Stored data Start Marker

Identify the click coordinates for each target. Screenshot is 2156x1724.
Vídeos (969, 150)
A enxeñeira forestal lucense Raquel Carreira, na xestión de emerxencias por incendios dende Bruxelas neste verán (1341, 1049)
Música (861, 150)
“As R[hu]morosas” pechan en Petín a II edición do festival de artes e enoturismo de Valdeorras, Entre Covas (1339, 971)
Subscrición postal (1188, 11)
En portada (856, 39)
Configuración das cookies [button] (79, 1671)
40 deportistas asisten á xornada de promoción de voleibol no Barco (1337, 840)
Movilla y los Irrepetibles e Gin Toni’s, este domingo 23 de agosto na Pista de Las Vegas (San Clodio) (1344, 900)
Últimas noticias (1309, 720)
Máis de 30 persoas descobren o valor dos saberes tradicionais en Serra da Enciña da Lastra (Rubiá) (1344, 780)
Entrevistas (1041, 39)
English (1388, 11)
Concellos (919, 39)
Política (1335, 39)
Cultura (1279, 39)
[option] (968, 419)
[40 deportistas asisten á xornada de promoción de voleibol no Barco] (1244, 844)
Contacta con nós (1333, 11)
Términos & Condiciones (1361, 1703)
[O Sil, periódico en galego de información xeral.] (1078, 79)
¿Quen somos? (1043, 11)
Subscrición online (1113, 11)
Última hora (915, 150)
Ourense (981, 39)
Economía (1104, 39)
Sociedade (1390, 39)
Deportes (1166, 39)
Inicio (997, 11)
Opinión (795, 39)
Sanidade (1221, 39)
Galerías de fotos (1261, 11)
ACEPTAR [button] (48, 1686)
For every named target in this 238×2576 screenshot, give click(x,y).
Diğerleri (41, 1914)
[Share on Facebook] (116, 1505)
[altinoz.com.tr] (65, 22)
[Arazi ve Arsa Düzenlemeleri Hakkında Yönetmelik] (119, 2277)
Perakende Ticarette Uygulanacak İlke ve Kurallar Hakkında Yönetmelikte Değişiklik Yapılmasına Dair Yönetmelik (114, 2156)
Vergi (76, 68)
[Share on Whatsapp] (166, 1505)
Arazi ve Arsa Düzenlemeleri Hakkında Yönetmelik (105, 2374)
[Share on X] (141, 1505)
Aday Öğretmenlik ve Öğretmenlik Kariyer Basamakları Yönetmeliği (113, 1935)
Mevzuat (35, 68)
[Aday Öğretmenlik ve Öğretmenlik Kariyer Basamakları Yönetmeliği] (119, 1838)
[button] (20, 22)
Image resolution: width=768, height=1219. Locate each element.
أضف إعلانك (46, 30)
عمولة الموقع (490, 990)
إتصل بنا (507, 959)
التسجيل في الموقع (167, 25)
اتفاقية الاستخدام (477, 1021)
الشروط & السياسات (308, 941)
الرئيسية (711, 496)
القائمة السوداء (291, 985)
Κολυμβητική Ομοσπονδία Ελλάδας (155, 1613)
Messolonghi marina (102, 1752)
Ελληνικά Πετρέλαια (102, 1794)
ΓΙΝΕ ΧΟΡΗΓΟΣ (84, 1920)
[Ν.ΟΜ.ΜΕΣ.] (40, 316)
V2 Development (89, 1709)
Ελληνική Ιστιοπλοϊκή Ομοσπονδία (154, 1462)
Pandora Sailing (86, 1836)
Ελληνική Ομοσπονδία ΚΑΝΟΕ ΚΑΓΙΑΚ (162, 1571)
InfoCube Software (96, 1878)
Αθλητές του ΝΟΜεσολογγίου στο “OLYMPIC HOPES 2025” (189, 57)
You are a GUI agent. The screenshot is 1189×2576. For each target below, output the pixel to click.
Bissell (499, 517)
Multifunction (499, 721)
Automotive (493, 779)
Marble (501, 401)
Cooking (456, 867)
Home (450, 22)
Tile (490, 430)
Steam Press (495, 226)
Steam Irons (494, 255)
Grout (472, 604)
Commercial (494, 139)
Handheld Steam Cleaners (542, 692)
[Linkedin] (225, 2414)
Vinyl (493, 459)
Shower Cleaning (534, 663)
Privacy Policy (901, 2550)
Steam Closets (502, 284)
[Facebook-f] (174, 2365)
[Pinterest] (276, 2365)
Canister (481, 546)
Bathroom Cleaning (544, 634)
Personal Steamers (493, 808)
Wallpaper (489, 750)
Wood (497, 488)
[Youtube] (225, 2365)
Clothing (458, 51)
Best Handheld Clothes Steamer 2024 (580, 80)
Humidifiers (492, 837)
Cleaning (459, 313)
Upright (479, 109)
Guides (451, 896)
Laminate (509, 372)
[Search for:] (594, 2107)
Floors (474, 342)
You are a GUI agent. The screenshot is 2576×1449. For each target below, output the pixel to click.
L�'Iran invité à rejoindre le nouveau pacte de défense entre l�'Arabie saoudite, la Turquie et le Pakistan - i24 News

Stored data End Marker

### What is expected
An unaltered transcription of all the data above is needed.

### Written solution
Identify the click coordinates for each target. Screenshot is 2156x1724.
Vídeos (969, 150)
A enxeñeira forestal lucense Raquel Carreira, na xestión de emerxencias por incendios dende Bruxelas neste verán (1341, 1049)
Música (861, 150)
“As R[hu]morosas” pechan en Petín a II edición do festival de artes e enoturismo de Valdeorras, Entre Covas (1339, 971)
Subscrición postal (1188, 11)
En portada (856, 39)
Configuración das cookies [button] (79, 1671)
40 deportistas asisten á xornada de promoción de voleibol no Barco (1337, 840)
Movilla y los Irrepetibles e Gin Toni’s, este domingo 23 de agosto na Pista de Las Vegas (San Clodio) (1344, 900)
Últimas noticias (1309, 720)
Máis de 30 persoas descobren o valor dos saberes tradicionais en Serra da Enciña da Lastra (Rubiá) (1344, 780)
Entrevistas (1041, 39)
English (1388, 11)
Concellos (919, 39)
Política (1335, 39)
Cultura (1279, 39)
[option] (968, 419)
[40 deportistas asisten á xornada de promoción de voleibol no Barco] (1244, 844)
Contacta con nós (1333, 11)
Términos & Condiciones (1361, 1703)
[O Sil, periódico en galego de información xeral.] (1078, 79)
¿Quen somos? (1043, 11)
Subscrición online (1113, 11)
Última hora (915, 150)
Ourense (981, 39)
Economía (1104, 39)
Sociedade (1390, 39)
Deportes (1166, 39)
Inicio (997, 11)
Opinión (795, 39)
Sanidade (1221, 39)
Galerías de fotos (1261, 11)
ACEPTAR [button] (48, 1686)
For every named target in this 238×2576 screenshot, give click(x,y).
Diğerleri (41, 1914)
[Share on Facebook] (116, 1505)
[altinoz.com.tr] (65, 22)
[Arazi ve Arsa Düzenlemeleri Hakkında Yönetmelik] (119, 2277)
Perakende Ticarette Uygulanacak İlke ve Kurallar Hakkında Yönetmelikte Değişiklik Yapılmasına Dair Yönetmelik (114, 2156)
Vergi (76, 68)
[Share on Whatsapp] (166, 1505)
Arazi ve Arsa Düzenlemeleri Hakkında Yönetmelik (105, 2374)
[Share on X] (141, 1505)
Aday Öğretmenlik ve Öğretmenlik Kariyer Basamakları Yönetmeliği (113, 1935)
Mevzuat (35, 68)
[Aday Öğretmenlik ve Öğretmenlik Kariyer Basamakları Yönetmeliği] (119, 1838)
[button] (20, 22)
Image resolution: width=768, height=1219. Locate each element.
أضف إعلانك (46, 30)
عمولة الموقع (490, 990)
إتصل بنا (507, 959)
التسجيل في الموقع (167, 25)
اتفاقية الاستخدام (477, 1021)
الشروط & السياسات (308, 941)
الرئيسية (711, 496)
القائمة السوداء (291, 985)
Κολυμβητική Ομοσπονδία Ελλάδας (155, 1613)
Messolonghi marina (102, 1752)
Ελληνικά Πετρέλαια (102, 1794)
ΓΙΝΕ ΧΟΡΗΓΟΣ (84, 1920)
[Ν.ΟΜ.ΜΕΣ.] (40, 316)
V2 Development (89, 1709)
Ελληνική Ιστιοπλοϊκή Ομοσπονδία (154, 1462)
Pandora Sailing (86, 1836)
Ελληνική Ομοσπονδία ΚΑΝΟΕ ΚΑΓΙΑΚ (162, 1571)
InfoCube Software (96, 1878)
Αθλητές του ΝΟΜεσολογγίου στο “OLYMPIC HOPES 2025” (189, 57)
You are a GUI agent. The screenshot is 1189×2576. For each target below, output the pixel to click.
Bissell (499, 517)
Multifunction (499, 721)
Automotive (493, 779)
Marble (501, 401)
Cooking (456, 867)
Home (450, 22)
Tile (490, 430)
Steam Press (495, 226)
Steam Irons (494, 255)
Grout (472, 604)
Commercial (494, 139)
Handheld Steam Cleaners (542, 692)
[Linkedin] (225, 2414)
Vinyl (493, 459)
Shower Cleaning (534, 663)
Privacy Policy (901, 2550)
Steam Closets (502, 284)
[Facebook-f] (174, 2365)
[Pinterest] (276, 2365)
Canister (481, 546)
Bathroom Cleaning (544, 634)
Personal Steamers (493, 808)
Wallpaper (489, 750)
Wood (497, 488)
[Youtube] (225, 2365)
Clothing (458, 51)
Best Handheld Clothes Steamer 2024 (580, 80)
Humidifiers (492, 837)
Cleaning (459, 313)
Upright (479, 109)
Guides (451, 896)
Laminate (509, 372)
[Search for:] (594, 2107)
Floors (474, 342)
You are a GUI agent. The screenshot is 2576×1449. For each target below, output the pixel to click.
L�'Iran invité à rejoindre le nouveau pacte de défense entre l�'Arabie saoudite, la Turquie et le Pakistan - i24 News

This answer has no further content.